● WRITTEN TASK:
Please copy all of the material below line for line, without changing anything.

● DATA SUPPLIED:
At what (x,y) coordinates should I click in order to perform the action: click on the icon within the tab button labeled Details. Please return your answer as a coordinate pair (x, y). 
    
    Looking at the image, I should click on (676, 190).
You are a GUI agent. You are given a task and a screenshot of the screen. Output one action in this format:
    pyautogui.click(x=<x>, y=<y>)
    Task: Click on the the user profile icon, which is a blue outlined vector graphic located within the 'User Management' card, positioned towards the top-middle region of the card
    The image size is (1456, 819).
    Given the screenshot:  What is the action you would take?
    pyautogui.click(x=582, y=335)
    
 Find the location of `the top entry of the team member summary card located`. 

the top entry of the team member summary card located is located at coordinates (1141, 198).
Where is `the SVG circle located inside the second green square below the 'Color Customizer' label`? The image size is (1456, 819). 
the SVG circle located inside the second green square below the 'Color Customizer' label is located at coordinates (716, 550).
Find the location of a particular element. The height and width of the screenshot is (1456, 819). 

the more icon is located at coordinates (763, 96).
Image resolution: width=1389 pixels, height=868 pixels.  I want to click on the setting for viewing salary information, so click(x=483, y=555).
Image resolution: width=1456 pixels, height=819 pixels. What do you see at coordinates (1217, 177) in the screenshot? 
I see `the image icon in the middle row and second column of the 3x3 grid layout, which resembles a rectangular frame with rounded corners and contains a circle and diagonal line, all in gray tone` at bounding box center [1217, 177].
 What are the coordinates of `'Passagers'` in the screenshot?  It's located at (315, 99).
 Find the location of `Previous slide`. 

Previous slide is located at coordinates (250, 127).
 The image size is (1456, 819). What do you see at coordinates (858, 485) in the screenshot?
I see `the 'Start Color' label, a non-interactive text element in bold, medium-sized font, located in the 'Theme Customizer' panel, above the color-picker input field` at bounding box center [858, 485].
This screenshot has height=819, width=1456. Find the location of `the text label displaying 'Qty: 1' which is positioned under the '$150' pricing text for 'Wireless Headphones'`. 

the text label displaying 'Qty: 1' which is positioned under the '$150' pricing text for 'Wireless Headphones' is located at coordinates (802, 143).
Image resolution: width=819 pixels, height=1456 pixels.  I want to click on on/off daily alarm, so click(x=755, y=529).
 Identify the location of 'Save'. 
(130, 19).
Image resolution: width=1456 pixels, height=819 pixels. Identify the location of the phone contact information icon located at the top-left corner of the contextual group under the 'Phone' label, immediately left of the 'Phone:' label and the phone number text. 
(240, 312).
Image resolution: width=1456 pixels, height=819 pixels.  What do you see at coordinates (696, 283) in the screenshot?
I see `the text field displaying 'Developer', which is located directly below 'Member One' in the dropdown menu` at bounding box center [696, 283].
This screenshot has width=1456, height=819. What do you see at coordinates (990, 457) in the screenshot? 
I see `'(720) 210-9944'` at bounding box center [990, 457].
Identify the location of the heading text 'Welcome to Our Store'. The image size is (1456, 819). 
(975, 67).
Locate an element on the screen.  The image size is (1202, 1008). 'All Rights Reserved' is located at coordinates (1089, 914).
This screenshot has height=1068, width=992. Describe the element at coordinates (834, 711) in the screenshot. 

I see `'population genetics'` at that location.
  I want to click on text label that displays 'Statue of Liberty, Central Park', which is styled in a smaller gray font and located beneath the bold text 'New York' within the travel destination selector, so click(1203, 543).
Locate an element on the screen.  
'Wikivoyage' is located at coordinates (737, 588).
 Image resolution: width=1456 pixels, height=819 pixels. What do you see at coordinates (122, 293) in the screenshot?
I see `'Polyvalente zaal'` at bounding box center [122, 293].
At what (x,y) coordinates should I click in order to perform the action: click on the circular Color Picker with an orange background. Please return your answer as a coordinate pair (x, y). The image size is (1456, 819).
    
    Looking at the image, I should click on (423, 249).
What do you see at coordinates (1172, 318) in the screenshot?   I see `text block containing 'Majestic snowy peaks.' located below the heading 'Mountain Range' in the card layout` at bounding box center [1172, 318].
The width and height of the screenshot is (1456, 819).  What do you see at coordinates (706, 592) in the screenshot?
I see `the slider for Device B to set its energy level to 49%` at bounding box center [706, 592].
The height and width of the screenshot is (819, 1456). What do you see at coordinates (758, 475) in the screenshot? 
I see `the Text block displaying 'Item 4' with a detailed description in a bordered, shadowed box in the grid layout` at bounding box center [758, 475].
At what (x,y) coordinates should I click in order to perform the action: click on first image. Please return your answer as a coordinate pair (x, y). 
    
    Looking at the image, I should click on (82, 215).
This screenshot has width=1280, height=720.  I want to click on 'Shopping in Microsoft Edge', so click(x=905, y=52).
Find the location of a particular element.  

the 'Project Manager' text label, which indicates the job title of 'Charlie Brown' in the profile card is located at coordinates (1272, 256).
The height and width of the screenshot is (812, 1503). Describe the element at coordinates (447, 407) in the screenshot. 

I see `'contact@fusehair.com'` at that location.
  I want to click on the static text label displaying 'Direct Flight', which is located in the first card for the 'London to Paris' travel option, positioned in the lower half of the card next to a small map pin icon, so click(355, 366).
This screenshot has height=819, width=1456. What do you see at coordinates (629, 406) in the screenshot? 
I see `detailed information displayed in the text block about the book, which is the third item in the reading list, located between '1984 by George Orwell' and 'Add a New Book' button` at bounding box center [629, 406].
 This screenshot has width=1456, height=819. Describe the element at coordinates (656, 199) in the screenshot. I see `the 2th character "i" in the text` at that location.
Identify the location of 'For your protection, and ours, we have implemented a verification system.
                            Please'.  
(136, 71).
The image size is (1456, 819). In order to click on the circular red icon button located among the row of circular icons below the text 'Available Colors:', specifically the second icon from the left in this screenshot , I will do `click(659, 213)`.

● RESULT OF THIS TASK:
At what (x,y) coordinates should I click in order to perform the action: click on the icon within the tab button labeled Details. Please return your answer as a coordinate pair (x, y). 
    
    Looking at the image, I should click on (676, 190).
You are a GUI agent. You are given a task and a screenshot of the screen. Output one action in this format:
    pyautogui.click(x=<x>, y=<y>)
    Task: Click on the the user profile icon, which is a blue outlined vector graphic located within the 'User Management' card, positioned towards the top-middle region of the card
    The image size is (1456, 819).
    Given the screenshot:  What is the action you would take?
    pyautogui.click(x=582, y=335)
    
 Find the location of `the top entry of the team member summary card located`. 

the top entry of the team member summary card located is located at coordinates (1141, 198).
Where is `the SVG circle located inside the second green square below the 'Color Customizer' label`? The image size is (1456, 819). 
the SVG circle located inside the second green square below the 'Color Customizer' label is located at coordinates (716, 550).
Find the location of a particular element. The height and width of the screenshot is (1456, 819). 

the more icon is located at coordinates (763, 96).
Image resolution: width=1389 pixels, height=868 pixels.  I want to click on the setting for viewing salary information, so click(x=483, y=555).
Image resolution: width=1456 pixels, height=819 pixels. What do you see at coordinates (1217, 177) in the screenshot? 
I see `the image icon in the middle row and second column of the 3x3 grid layout, which resembles a rectangular frame with rounded corners and contains a circle and diagonal line, all in gray tone` at bounding box center [1217, 177].
 What are the coordinates of `'Passagers'` in the screenshot?  It's located at (315, 99).
 Find the location of `Previous slide`. 

Previous slide is located at coordinates (250, 127).
 The image size is (1456, 819). What do you see at coordinates (858, 485) in the screenshot?
I see `the 'Start Color' label, a non-interactive text element in bold, medium-sized font, located in the 'Theme Customizer' panel, above the color-picker input field` at bounding box center [858, 485].
This screenshot has height=819, width=1456. Find the location of `the text label displaying 'Qty: 1' which is positioned under the '$150' pricing text for 'Wireless Headphones'`. 

the text label displaying 'Qty: 1' which is positioned under the '$150' pricing text for 'Wireless Headphones' is located at coordinates (802, 143).
Image resolution: width=819 pixels, height=1456 pixels.  I want to click on on/off daily alarm, so click(x=755, y=529).
 Identify the location of 'Save'. 
(130, 19).
Image resolution: width=1456 pixels, height=819 pixels. Identify the location of the phone contact information icon located at the top-left corner of the contextual group under the 'Phone' label, immediately left of the 'Phone:' label and the phone number text. 
(240, 312).
Image resolution: width=1456 pixels, height=819 pixels.  What do you see at coordinates (696, 283) in the screenshot?
I see `the text field displaying 'Developer', which is located directly below 'Member One' in the dropdown menu` at bounding box center [696, 283].
This screenshot has width=1456, height=819. What do you see at coordinates (990, 457) in the screenshot? 
I see `'(720) 210-9944'` at bounding box center [990, 457].
Identify the location of the heading text 'Welcome to Our Store'. The image size is (1456, 819). 
(975, 67).
Locate an element on the screen.  The image size is (1202, 1008). 'All Rights Reserved' is located at coordinates (1089, 914).
This screenshot has height=1068, width=992. Describe the element at coordinates (834, 711) in the screenshot. 

I see `'population genetics'` at that location.
  I want to click on text label that displays 'Statue of Liberty, Central Park', which is styled in a smaller gray font and located beneath the bold text 'New York' within the travel destination selector, so click(1203, 543).
Locate an element on the screen.  
'Wikivoyage' is located at coordinates (737, 588).
 Image resolution: width=1456 pixels, height=819 pixels. What do you see at coordinates (122, 293) in the screenshot?
I see `'Polyvalente zaal'` at bounding box center [122, 293].
At what (x,y) coordinates should I click in order to perform the action: click on the circular Color Picker with an orange background. Please return your answer as a coordinate pair (x, y). The image size is (1456, 819).
    
    Looking at the image, I should click on (423, 249).
What do you see at coordinates (1172, 318) in the screenshot?   I see `text block containing 'Majestic snowy peaks.' located below the heading 'Mountain Range' in the card layout` at bounding box center [1172, 318].
The width and height of the screenshot is (1456, 819).  What do you see at coordinates (706, 592) in the screenshot?
I see `the slider for Device B to set its energy level to 49%` at bounding box center [706, 592].
The height and width of the screenshot is (819, 1456). What do you see at coordinates (758, 475) in the screenshot? 
I see `the Text block displaying 'Item 4' with a detailed description in a bordered, shadowed box in the grid layout` at bounding box center [758, 475].
At what (x,y) coordinates should I click in order to perform the action: click on first image. Please return your answer as a coordinate pair (x, y). 
    
    Looking at the image, I should click on (82, 215).
This screenshot has width=1280, height=720.  I want to click on 'Shopping in Microsoft Edge', so click(x=905, y=52).
Find the location of a particular element.  

the 'Project Manager' text label, which indicates the job title of 'Charlie Brown' in the profile card is located at coordinates (1272, 256).
The height and width of the screenshot is (812, 1503). Describe the element at coordinates (447, 407) in the screenshot. 

I see `'contact@fusehair.com'` at that location.
  I want to click on the static text label displaying 'Direct Flight', which is located in the first card for the 'London to Paris' travel option, positioned in the lower half of the card next to a small map pin icon, so click(355, 366).
This screenshot has height=819, width=1456. What do you see at coordinates (629, 406) in the screenshot? 
I see `detailed information displayed in the text block about the book, which is the third item in the reading list, located between '1984 by George Orwell' and 'Add a New Book' button` at bounding box center [629, 406].
 This screenshot has width=1456, height=819. Describe the element at coordinates (656, 199) in the screenshot. I see `the 2th character "i" in the text` at that location.
Identify the location of 'For your protection, and ours, we have implemented a verification system.
                            Please'.  
(136, 71).
The image size is (1456, 819). In order to click on the circular red icon button located among the row of circular icons below the text 'Available Colors:', specifically the second icon from the left in this screenshot , I will do `click(659, 213)`.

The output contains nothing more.